**The records:**
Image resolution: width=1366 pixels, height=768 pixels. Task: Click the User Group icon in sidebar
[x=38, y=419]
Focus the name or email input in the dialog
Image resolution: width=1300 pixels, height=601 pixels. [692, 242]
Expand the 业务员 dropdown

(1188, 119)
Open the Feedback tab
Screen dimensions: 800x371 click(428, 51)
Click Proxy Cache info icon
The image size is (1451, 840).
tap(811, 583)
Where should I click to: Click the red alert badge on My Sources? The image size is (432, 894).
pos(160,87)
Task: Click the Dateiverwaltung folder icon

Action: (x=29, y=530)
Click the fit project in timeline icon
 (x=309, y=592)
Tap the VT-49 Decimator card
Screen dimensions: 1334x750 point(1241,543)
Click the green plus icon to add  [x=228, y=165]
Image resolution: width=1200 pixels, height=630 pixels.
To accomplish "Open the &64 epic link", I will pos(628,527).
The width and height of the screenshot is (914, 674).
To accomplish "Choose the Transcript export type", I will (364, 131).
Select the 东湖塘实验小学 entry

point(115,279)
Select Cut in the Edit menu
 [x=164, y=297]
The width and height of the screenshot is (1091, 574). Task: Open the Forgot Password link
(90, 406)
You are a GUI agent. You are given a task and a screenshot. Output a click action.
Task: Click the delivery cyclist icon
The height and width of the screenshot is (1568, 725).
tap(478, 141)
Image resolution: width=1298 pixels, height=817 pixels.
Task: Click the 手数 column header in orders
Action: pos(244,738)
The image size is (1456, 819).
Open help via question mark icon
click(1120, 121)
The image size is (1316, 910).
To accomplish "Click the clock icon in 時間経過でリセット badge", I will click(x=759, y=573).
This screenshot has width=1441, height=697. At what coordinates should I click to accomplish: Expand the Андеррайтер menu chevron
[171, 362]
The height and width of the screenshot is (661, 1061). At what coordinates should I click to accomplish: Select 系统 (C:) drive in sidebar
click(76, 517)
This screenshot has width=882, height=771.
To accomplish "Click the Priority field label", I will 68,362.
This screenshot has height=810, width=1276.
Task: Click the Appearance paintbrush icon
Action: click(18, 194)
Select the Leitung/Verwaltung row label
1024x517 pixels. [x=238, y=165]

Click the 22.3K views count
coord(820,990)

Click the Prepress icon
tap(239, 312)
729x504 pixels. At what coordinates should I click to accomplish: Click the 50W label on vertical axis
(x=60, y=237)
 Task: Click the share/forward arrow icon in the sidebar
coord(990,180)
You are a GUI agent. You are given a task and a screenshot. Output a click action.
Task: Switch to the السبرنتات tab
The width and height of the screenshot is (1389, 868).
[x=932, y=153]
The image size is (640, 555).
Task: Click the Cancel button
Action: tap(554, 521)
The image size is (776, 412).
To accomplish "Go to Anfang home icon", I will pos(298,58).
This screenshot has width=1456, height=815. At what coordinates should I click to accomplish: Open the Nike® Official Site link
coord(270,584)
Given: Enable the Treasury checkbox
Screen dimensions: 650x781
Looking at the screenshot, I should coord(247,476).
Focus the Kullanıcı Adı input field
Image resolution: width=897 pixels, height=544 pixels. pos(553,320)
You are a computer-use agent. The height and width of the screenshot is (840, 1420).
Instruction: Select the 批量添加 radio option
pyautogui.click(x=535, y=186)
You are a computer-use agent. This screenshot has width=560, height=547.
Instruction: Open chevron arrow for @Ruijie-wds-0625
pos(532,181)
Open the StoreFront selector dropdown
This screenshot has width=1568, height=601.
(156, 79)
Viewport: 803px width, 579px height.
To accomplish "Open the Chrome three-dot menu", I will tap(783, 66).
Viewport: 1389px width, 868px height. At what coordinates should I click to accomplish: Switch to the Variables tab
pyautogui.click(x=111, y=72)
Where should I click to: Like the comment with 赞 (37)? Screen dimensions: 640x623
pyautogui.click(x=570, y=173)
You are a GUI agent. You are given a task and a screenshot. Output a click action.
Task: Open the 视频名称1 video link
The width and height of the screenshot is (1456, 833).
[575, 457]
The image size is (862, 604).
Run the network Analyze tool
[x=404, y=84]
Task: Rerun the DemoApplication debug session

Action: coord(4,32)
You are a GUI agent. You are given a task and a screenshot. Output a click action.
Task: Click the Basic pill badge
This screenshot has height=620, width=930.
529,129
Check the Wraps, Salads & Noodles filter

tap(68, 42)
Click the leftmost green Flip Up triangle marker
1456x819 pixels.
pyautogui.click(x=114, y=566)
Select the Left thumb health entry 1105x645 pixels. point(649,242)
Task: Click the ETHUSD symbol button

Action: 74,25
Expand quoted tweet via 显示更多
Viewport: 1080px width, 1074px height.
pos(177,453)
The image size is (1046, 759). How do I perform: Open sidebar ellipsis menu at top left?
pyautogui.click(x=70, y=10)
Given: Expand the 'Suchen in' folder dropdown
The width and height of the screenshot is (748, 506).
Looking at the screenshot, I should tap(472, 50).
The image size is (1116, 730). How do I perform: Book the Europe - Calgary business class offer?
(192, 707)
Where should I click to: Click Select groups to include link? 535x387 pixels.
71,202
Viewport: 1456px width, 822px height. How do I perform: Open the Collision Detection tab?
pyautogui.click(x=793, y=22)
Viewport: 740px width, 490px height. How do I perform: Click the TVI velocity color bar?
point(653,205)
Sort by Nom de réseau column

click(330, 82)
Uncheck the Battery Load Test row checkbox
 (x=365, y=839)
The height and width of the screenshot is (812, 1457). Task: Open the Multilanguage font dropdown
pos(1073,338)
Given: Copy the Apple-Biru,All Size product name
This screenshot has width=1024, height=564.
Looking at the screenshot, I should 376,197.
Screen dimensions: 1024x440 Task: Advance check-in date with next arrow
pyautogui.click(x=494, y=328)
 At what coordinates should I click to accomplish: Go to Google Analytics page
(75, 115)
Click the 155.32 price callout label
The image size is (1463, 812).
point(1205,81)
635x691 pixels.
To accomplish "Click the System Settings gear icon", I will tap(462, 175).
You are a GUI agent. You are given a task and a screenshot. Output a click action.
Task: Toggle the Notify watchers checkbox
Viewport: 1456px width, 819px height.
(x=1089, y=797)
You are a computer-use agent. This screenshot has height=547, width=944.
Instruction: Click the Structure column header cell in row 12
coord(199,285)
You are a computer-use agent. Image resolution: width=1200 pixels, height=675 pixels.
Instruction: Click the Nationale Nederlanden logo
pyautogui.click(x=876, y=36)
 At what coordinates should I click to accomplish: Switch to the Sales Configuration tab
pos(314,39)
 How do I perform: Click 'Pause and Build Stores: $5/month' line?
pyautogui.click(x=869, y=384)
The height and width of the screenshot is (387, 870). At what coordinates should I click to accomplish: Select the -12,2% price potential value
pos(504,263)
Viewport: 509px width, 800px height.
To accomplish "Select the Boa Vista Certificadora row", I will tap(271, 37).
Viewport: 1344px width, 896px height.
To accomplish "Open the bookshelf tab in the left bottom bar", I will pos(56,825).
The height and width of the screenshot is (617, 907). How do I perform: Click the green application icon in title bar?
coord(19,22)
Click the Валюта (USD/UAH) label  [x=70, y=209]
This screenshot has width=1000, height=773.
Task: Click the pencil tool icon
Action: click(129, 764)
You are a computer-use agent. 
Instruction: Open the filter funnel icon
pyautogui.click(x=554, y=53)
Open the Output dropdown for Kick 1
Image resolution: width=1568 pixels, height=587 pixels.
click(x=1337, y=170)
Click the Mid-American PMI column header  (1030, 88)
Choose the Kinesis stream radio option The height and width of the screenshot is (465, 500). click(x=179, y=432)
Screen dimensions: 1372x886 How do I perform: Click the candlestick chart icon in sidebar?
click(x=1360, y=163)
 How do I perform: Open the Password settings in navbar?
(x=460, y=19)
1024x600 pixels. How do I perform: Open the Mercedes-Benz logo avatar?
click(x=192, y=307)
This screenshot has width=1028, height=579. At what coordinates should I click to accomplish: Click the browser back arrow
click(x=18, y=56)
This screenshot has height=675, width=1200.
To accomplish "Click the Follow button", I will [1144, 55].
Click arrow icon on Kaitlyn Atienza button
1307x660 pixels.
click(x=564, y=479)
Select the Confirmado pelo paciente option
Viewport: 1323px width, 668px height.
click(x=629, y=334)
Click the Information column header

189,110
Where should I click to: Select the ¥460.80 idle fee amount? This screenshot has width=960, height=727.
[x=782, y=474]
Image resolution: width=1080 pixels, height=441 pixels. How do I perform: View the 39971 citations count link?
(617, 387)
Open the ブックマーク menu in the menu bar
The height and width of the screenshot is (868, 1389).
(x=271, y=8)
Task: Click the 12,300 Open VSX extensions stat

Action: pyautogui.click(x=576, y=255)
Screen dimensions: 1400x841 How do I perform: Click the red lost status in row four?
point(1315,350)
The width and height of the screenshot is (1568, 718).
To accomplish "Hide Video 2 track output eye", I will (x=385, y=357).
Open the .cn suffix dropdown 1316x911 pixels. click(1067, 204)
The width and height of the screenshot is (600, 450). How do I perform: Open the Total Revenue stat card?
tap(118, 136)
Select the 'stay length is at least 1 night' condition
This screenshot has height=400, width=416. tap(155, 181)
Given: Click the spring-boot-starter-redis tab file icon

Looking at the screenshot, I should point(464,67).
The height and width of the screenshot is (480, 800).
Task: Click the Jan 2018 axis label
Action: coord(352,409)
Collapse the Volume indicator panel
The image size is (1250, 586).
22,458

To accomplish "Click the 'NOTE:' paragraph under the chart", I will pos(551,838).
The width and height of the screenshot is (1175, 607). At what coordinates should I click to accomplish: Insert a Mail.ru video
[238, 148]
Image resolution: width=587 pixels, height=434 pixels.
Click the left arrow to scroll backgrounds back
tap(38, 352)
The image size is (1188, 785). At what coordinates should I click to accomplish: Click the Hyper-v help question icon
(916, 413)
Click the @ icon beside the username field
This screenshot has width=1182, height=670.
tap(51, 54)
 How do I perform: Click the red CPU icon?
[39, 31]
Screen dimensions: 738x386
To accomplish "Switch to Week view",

**What the task asks:** Repeat the records exactly as they appear, starting at the line that contains "Given: Click the" and ending at the end of the records.

**Full output:**
Given: Click the spring-boot-starter-redis tab file icon

Looking at the screenshot, I should point(464,67).
The height and width of the screenshot is (480, 800).
Task: Click the Jan 2018 axis label
Action: coord(352,409)
Collapse the Volume indicator panel
The image size is (1250, 586).
22,458

To accomplish "Click the 'NOTE:' paragraph under the chart", I will pos(551,838).
The width and height of the screenshot is (1175, 607). At what coordinates should I click to accomplish: Insert a Mail.ru video
[238, 148]
Image resolution: width=587 pixels, height=434 pixels.
Click the left arrow to scroll backgrounds back
tap(38, 352)
The image size is (1188, 785). At what coordinates should I click to accomplish: Click the Hyper-v help question icon
(916, 413)
Click the @ icon beside the username field
This screenshot has width=1182, height=670.
tap(51, 54)
 How do I perform: Click the red CPU icon?
[39, 31]
Screen dimensions: 738x386
To accomplish "Switch to Week view",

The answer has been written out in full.